What you are asked to do:
Scan the lines below for the string "plus" and copy every one that has it.
** Opening Data for the task block **
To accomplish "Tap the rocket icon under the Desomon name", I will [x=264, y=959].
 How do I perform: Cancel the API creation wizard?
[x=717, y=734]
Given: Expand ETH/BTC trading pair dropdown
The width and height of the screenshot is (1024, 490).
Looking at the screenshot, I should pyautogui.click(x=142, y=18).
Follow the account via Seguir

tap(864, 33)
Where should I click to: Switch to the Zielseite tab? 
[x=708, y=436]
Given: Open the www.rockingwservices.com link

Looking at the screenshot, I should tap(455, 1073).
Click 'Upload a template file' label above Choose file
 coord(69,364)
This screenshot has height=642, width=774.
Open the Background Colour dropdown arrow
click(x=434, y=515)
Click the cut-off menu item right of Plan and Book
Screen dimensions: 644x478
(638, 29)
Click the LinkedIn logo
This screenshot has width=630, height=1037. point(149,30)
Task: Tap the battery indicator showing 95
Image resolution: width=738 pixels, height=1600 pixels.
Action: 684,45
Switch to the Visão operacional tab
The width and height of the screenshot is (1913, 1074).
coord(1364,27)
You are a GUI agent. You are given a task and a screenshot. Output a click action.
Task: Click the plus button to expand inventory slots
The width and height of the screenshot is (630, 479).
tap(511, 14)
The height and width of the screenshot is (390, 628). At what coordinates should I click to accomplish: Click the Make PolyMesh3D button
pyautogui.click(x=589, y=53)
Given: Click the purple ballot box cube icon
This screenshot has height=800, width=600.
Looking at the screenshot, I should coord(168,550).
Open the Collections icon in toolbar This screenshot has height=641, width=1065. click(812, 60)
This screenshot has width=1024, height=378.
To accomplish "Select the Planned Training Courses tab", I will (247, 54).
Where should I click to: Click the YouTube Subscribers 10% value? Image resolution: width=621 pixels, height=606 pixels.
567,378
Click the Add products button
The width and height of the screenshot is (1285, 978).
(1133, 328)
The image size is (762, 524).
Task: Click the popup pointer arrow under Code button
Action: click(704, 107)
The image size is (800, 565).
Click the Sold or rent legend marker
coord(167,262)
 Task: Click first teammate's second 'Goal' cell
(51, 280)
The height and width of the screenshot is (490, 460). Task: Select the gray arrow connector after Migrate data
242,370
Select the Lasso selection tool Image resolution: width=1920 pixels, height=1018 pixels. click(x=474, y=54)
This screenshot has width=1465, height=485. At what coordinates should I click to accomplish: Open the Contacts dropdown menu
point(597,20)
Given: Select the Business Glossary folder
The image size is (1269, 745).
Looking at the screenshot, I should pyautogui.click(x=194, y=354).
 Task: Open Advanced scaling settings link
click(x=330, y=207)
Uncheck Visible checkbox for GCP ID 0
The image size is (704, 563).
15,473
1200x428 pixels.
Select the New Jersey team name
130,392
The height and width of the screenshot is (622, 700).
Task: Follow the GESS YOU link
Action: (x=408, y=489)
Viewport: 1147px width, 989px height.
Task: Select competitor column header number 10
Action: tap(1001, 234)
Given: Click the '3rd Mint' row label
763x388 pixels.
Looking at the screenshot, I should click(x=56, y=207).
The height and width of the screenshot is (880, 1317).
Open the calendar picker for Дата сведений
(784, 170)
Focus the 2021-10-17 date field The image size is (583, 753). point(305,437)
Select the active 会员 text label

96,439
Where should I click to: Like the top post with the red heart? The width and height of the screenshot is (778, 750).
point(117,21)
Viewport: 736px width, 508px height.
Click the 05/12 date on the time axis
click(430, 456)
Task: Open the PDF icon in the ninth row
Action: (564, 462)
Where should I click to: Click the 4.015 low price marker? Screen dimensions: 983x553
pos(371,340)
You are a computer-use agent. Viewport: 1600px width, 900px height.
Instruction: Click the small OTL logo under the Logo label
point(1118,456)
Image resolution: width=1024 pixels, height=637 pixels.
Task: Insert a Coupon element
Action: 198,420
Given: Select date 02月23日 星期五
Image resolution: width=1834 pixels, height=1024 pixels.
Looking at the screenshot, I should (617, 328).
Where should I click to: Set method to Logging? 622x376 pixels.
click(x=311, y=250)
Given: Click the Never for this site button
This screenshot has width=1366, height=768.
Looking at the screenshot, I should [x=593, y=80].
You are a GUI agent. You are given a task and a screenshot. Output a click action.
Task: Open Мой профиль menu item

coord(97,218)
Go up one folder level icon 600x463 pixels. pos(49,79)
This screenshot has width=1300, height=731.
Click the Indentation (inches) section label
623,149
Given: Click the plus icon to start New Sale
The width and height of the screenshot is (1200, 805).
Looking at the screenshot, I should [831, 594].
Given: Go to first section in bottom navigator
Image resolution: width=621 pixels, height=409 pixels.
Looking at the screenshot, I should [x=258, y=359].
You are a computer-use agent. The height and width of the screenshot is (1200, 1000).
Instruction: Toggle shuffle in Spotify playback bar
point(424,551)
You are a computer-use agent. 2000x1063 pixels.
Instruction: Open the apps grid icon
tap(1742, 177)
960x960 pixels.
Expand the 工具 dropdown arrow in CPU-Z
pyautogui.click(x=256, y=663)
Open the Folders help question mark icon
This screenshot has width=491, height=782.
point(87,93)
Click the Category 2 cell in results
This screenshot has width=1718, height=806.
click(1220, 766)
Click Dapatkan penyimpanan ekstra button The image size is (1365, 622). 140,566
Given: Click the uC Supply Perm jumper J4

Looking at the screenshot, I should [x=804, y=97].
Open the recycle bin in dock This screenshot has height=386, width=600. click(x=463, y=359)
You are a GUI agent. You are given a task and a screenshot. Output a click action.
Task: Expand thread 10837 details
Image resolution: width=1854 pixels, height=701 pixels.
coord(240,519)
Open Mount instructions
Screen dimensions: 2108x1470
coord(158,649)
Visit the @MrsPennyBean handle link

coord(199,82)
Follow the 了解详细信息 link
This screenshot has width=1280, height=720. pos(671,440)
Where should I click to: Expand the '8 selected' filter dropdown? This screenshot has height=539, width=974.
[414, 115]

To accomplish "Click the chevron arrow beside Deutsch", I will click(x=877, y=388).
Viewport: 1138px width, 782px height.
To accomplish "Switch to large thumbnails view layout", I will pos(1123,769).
** Closing Data for the task block **
Task answer:
Task: Click the plus button to expand inventory slots
Given: Click the plus icon to start New Sale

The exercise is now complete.